Let me, at least, make one important correction to what you’ve described:
If you give someone access to your wireless access point, you have given them access to your home network.
They’re on it.
Now, what they can see depends on a number of things but to be blunt…
I hope you trust them.
Become a Patron of Ask Leo! and go ad-free!
A Wireless Connection
It’s important to realize that a wireless connection – regardless of how your hardware is set up – is a connection to your network.
A very common scenario looks like this:
That’s a simple setup where multiple computers are connected to the internet via a single device: a wireless router. Some computers are wired, and some computers are connected via the wireless connection.
It’s important to realize that this is exactly equivalent to this:
A wireless router just puts the wireless access point in the same box as the router itself, but in either case it’s nothing more than a connection to your local network.
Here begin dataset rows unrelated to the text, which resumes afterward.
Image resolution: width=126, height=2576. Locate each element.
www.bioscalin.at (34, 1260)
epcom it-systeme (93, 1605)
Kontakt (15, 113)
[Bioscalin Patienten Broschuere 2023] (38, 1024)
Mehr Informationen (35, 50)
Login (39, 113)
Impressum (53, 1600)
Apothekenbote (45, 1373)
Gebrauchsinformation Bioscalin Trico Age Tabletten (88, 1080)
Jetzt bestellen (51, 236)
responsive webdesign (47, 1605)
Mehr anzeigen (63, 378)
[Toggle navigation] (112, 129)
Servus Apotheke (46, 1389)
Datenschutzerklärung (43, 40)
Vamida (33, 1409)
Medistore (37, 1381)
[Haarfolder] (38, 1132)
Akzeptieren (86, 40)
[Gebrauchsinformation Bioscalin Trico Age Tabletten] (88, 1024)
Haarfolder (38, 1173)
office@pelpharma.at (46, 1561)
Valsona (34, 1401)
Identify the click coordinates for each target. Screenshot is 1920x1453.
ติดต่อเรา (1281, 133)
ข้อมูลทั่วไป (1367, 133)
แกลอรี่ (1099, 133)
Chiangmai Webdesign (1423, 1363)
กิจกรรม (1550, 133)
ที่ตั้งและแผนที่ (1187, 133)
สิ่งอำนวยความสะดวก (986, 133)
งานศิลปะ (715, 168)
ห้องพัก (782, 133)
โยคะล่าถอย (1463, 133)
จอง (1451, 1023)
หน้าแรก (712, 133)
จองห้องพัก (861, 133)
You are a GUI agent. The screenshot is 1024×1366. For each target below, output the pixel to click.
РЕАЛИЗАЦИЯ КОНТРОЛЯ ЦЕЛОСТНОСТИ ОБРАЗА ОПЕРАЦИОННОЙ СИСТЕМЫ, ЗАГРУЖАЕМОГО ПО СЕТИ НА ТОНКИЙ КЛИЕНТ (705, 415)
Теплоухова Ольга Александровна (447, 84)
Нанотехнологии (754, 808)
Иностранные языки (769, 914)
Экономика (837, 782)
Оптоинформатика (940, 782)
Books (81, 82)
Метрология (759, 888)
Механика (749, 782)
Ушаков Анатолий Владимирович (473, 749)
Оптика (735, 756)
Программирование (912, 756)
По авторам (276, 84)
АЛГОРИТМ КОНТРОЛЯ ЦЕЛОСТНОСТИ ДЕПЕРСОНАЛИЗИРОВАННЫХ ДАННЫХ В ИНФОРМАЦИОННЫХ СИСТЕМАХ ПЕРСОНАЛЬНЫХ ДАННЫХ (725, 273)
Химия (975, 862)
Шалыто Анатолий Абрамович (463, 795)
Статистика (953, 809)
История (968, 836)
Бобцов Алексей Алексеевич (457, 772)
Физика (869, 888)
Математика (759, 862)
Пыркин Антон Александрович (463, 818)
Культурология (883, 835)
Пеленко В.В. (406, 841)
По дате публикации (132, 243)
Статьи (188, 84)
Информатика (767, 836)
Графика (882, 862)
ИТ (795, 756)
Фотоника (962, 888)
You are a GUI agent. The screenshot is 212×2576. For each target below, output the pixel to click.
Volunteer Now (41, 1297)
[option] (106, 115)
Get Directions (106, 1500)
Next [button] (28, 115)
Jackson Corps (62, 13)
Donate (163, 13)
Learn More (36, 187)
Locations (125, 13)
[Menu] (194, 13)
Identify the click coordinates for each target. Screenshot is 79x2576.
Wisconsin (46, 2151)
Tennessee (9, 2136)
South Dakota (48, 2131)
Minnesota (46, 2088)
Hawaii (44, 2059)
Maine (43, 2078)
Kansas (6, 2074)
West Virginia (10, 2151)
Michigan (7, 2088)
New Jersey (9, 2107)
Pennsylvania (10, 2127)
And of course machines on your local network should all be able to “see” each other.
About That Encryption
It’s good that your wireless access point is using encryption, but it’s important to realize what it does and does not do.
By giving your neighbor the password you’ve given them the encryption password. As a result, the encryption is not affecting your security with respect to them at all. It’s as if they were connected directly to your network – because they are. It’s almost the same thing as having given them a wired connection to your router.
The encryption prevent others – people to whom you have not given the password – from accessing your network.
But that’s all.
What’s the Risk?
There are three basic risks:1
- If you have computers that share files or a printer among themselves, your neighbor may be able to access them.
- There’s a tiny risk that depending on how your router routes traffic that your neighbor may be able to “see” that traffic. I call it tiny because routers typically do not route traffic to computers not involved in the conversation.
- If your neighbor’s computer becomes infected with malware it may propagate to your machines.
To be honest, it’s the last one that scares me the most. The first two are all about your neighbor’s intention, which in most cases is probably honest and above board and is at least something you can attempt to judge. The later, however, involves your neighbor’s ability to keep their own system free of malicious software. That’s a risk I’d be reluctant to take even with the best of intentions.
To address your banking concern: as long as your bank is using https then I don’t see an issue. Https encrypts the connection between your computer and the bank, so even if your neighbor was able to see your network traffic they would not be able to decode your banking conversation.
So, short of denying your neighbor access to your network, what can you do?
At a minimum turn on the Windows or other software firewall on every machine you have on your network.
A more secure approach is to use a second router:
The important characteristic here is that there is a router between your local network and the point at which your neighbor connects.
As I often say, a router acts as a firewall, and as such it has a “trusted” side – your local network – and an “untrusted” side – normally the internet – that it’s protecting you from. This setup draws that trusted/untrusted line between you and your neighbor.
Yet another approach is to get a wireless router specifically designed for this application. In recent years wireless routers have come to market that actually provide two separate wireless connections, one of which is isolated from your local network. While the intent is typically to provide access to the occasional guest in your home, the guest connection could also be the one you share with your neighbor.
One Possible Legality
Finally, there’s one more thing I want you to look into before you agree to share your internet connection with your neighbor.
I want you to check the terms of service with your ISP.
It’s very possible – perhaps even likely – that they explicitly prohibit this type of sharing (you’re taking away a potential customer after all).
While it’s unlikely that they would detect that the connection was being shared with a neighbor, if they did, you could be penalized in some fashion.
1: Note that on a password-protected Wifi hotspot being able to access the hotspot does not imply that you can also sniff the traffic of other computers connected to the same hotspot. Even though the password to connect is shared among all users, in WPA and WPA2 the actual encryption key used for each connection is different.